8. Joe Millionaire (9 p.m. Monday, Fox): This show is like a fresh rock in my crack pipe. Love is in the air... Oh wait, that's not love, it's greed! Welcome to my new guilty pleasure—and apparently I'm not the only person tuning in. Proving once again that we all like to watch a good train wreck (remember Anna Nicole?). The premise: 20 women fight for the attention of one average Joe whom they think just inherited $50 million, when in fact (heh-heh) he's a construction worker who makes $19,000 a year and has the personality of a puddle of mud. After they train the big lug to dance and eat with a fork, they introduce him to the group of women who do everything but claw each other’s eyes out to get his attention. The first week he gave 12 of the girls pearl necklaces (not that kind, silly), which ensured them one more week in the castle and another shot at scoring the millionaire. After making the remaining girls pick grapes in the rain, slop manure and shovel coal on a train, he cut seven more. (Favorite line of the night: "But I'm a princess; my daddy says so.”) Now here's the rub. I find myself rooting for the girls I like NOT to be cut, when in fact I should want to save them the humiliation of finding out on national TV that they've been played. Maybe it'll work out for him and he'll prune out the gold diggers and end up with the girl who likes him for who he is. Oh, please. Does anyone remember Darva Conger? —NT

9. The Surreal Life (WB): What hath reality TV wrought? The nadir of celebrity culture has arrived, as seven self-admitted has-beens shack up in Glen Campbell’s onetime Beverly Hills mansion with hopes of jump-starting their moribund careers with such planned activities as camping out and putting on a talent show. If it were Survivor, the hapless, thoroughly self-involved Corey Feldman would be voted off the island first, with an unctuous Hammer, a bloated and dazed Vince Neil, a creepily sexual Emmanuel Lewis and a shell-shocked Gabrielle Carteris not far behind. The former Beverly Hills 90210 star seems caught between looking incredulous at how far she’s fallen and wanting to strangle her agent. The only thing that’d save this from being a total train wreck would be Feldman and Lewis sharing their most intimate memories of Michael Jackson or Neil running them all over in a car. —RT

10. A Blizzard in Nashville, Jan. 16: Nashville is beyond shut down, cuz we can't cope with inclement weather—not enough salt, plows, etc. So, while the streets are strewn with car wrecks, SUVs in ditches, it's time to go out in the backyard with the dog, flop in the snow—start sweeping one's arms and legs up and down to make snow angels. It's like being young, even though you're not. It's like imagining that guardian spirit manifested in the impression you leave in the snow. It's like cold and crisp and clean—as if the slate was washed blank again, and we're reduced to hope and promise. Not a bad way to spin a lost day into something filled with joy and light. —HG

Tampa Bay + 4 at Philadelphia (Sunday 12, Fox)

## DATA SEGMENT
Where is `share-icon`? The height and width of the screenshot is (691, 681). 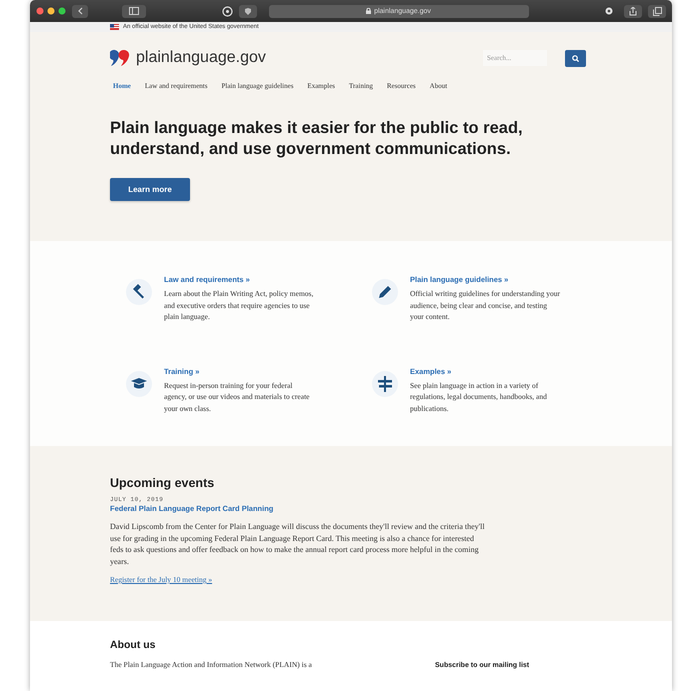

## WHAT IS EXPECTED
In the numbered reviews, how much does the construction worker on Joe Millionaire actually earn per year?

## EXERCISE SOLUTION
$19,000 a year.